Piper also argued that what was missing from the Christian document was “a clear statement about what Christianity really is and how we can come together to talk with Muslims from our unique, distinctive, biblical standpoint.” He further rejected the letter’s emphasis on the common ground of the love of God, arguing that the love of God for Christians is starkly different from that of Islam.
But speaking on the topic “God is Loving,” Christian panelists asserted their beliefs in the divinity of Jesus and the Triune God as necessary in understanding God as love.
“The centrality of love in Christian revelation … stems directly from the startling fact that the revelation of God is in Christ,” said the Rev. David Burrell, Hesburgh Professor of Philosophy and Theology at the University of Notre Dame.
“So the telling similarity cum difference of Islam and Christianity can be displayed in the parallel formulae: Christians believe that Jesus is the word of God made human while Muslims believe the Qu’ran to be the word of God made book.”

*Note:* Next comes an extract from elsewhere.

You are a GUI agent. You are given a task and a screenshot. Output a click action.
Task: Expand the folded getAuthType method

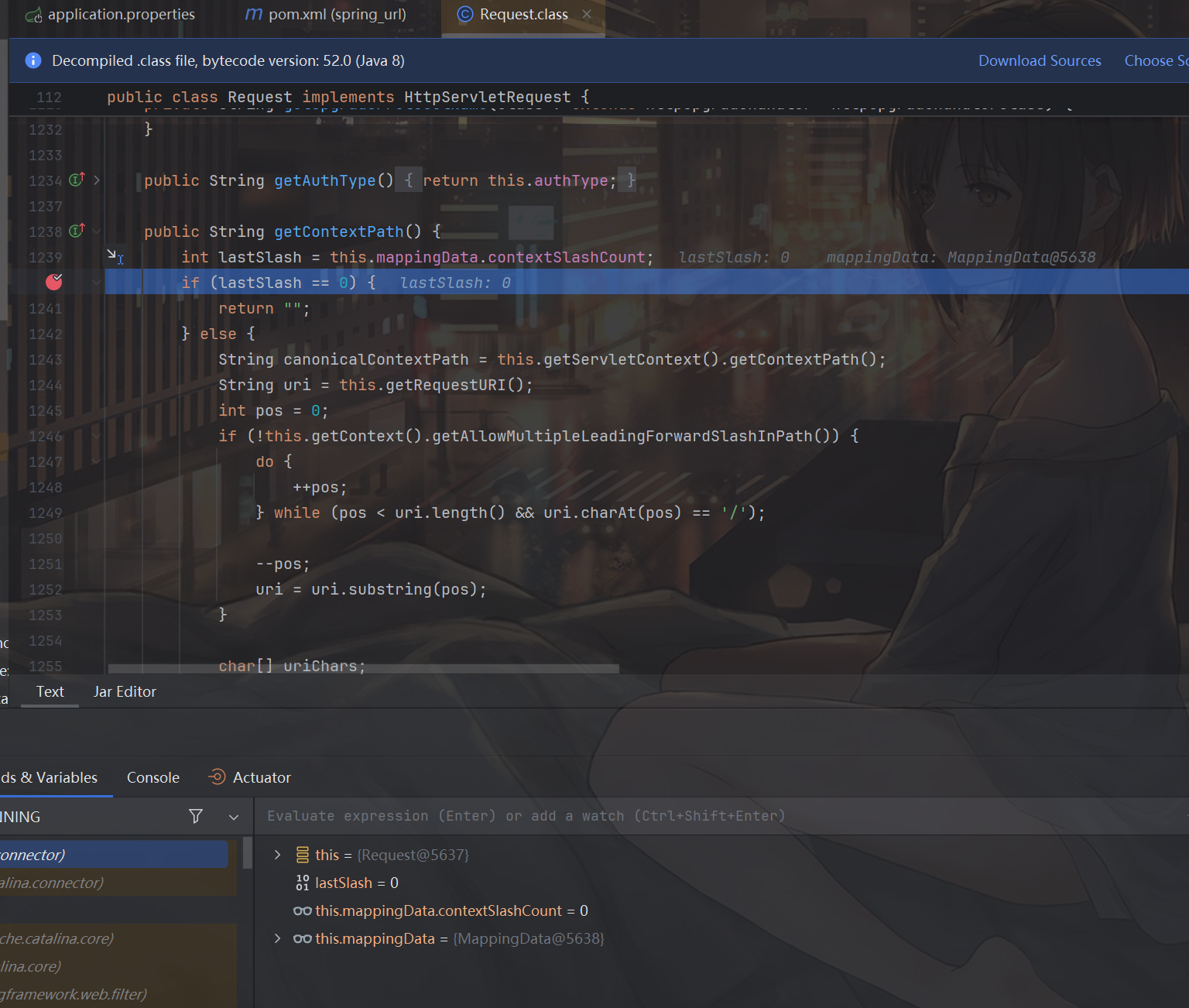(x=97, y=180)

Volf read from 1 John 4: 7-12, emphasizing that Christians believe “God is love” as the basic claim and “God is loving” as the secondary claim.
God’s love is not reactive, explained Volf, but originary. He went on to say that creation is the result of the already existing love of God.
He also affirmed that Christian belief in God’s love cannot be understood apart from a Triune God: “God is the source; God is the word; God is the breath” or “God is the Father, God is the Son and God is the Holy Spirit.”
“That is important for us as Christians because when we say that God is love, God can be love, self-giving love, only if God is internally self-differentiated. Because otherwise God would end up being the one who loves simply himself.”
Other notable evangelicals participating in the panels included Geoff Tunnicliffe, international director of the World Evangelical Alliance, and Leith Anderson, president of the National Association of Evangelicals.
Tunnicliffe spoke on the subject of “Love and World Poverty” on Wednesday and is scheduled to deliver closing remarks on Thursday.